▶ Source document:
___

Sunday, August 20, 2006

Religious Passion and Modernism

Last week as I traveled across a land entry to the United States I noticed that the officer seemed tense and preoccupied. Amazingly American Customs/Immigration officers are usually relaxed and friendly. Perhaps it is part of putting a person at ease so that more truthful answers come – I’m not sure. After my journey was complete I learned of the disruption of the terrorist plot in London. Was I ever glad I was driving that day, and not flying!

On cue the head scratching began in the media. These were young men who were born in England. And one was not of foreign extraction, but was a convert to the religion. Then, the now too commonplace talk about extremism and youthful alienation, but underneath one hears an unsettled befuddlement.

Truly the transformation of young British lads into terrorists is sad. But perhaps sadder still is the fact that our ruling elites, in government and media, operate on an assumption, a myth if you will, that modernism is so attractive that anyone who comes in contact with it, anyone especially who is raised in modernism, will be infected by it. But perhaps the infection works the other way.

The bacillus of tuberculosis is surrounded by a waxy substance that protects it from being killed even by many harsh chemicals. For this reason it can survive and slowly multiply in many environments. The waxy shell can even preserve the bacillus from the digestive capacity of human white cells, so that, when it first enters a human the white cells ingest it, but, inside the white cell it may live, and even multiply, and eventually eat the white cell from the inside.

The medieval religion has a strong, almost impervious shell around it, which, for want of a better word I will simply call religious passion, an absolute single minded conviction of being right.

Our elites have smugly assumed that the white cells of modernism can mop up this--and other--religious passions. Progress, modernism teaches, is inevitable. Hence, a medieval religion, with its belief in the supernatural, a code of conduct, authoritarian government, and a rejection of the very category of the secular, will, when exposed to modernism, be assimilated. But, to our elites' horror, the medieval religion is eating away at modernism from the inside. And the toys of modernism, its cell phones, chemicals, and its airplanes, are used to mock it by turning them into weapons.

___

▶ Data provided:
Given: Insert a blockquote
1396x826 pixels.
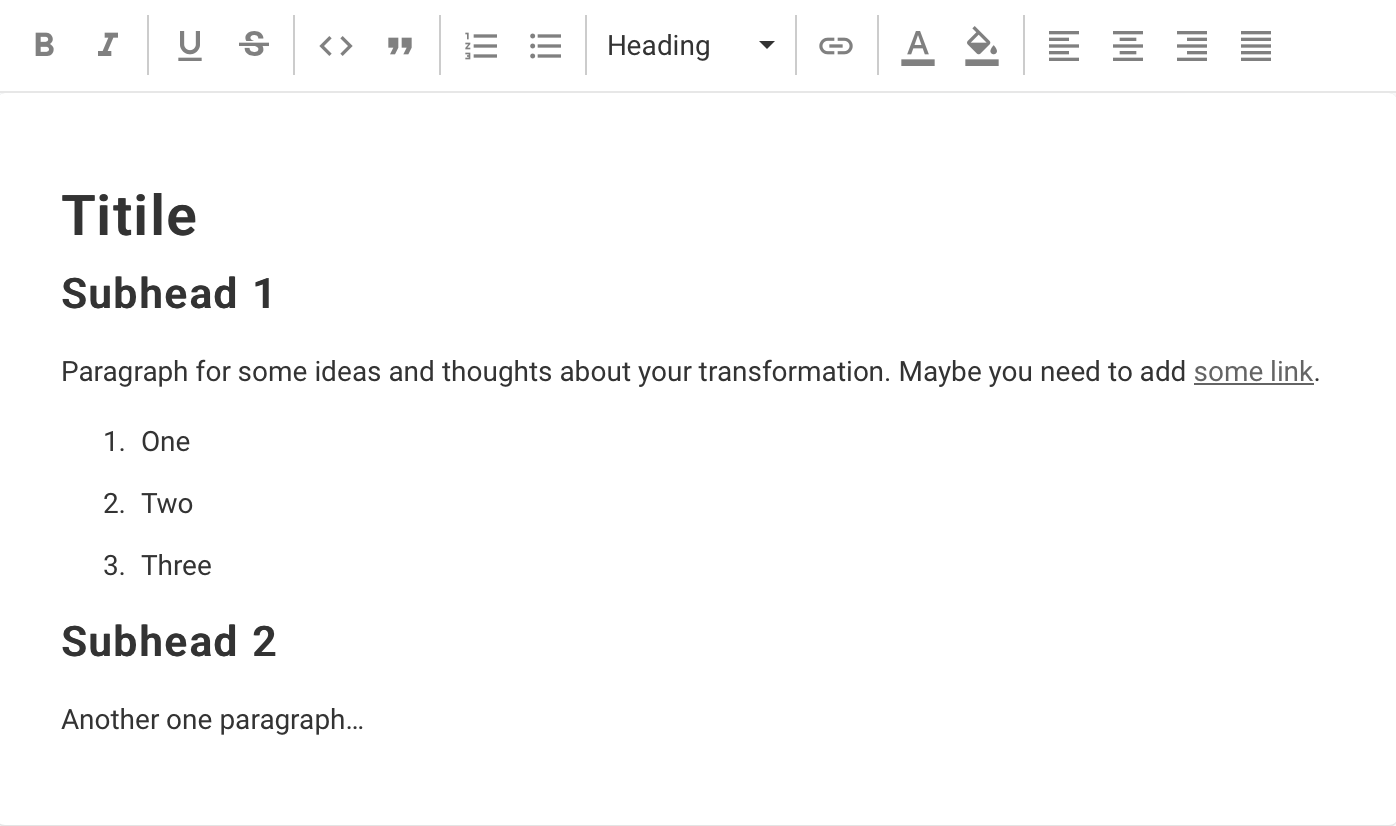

___

▶ Questions:
**a.** In its final paragraph, what features of a medieval religion does the essay on religious passion and modernism name?
**b.** Write the next paragraph of the essay on religious passion and modernism, picking up after its last sentence.
Nothing in the listing matters here.

▶ Answers by item number:
**a.**
- a belief in the supernatural
- a code of conduct
- authoritarian government
- a rejection of the very category of the secular

**b.**
So, if we, the evangelical elite, are sitting back hoping that these folks who have immigrated will just wake up and smell the coffee in our wonderful land, we too have bought into the myth of modernity. Do we think that if they just hang around long enough eventually they will wander into one of our rock and roll praise services and accept Jesus? Perhaps its time for us to wake up and smell the coffee.

What is to be done? Well, to start, I am right now reading the holy book of the medieval religion. I hope to have read it cover to cover by late fall. That is how I am starting. Why? Because I need to get serious about having intelligent, meaningful conversations about God with these folks. And I suspect that when others, perhaps hundreds our thousands,also begin such conversations,we will discover how shallow our modernist and our post-modernist apologetic are, and then perhaps we will begin a new hermeneutical journey and the design of a relevant apologetic.

In my blogs I am trying to raise questions, rather than give solutions. I am thinking out loud, which as I understand it is part of what blogs are for. I invite any who stumble across this to join in this thinking.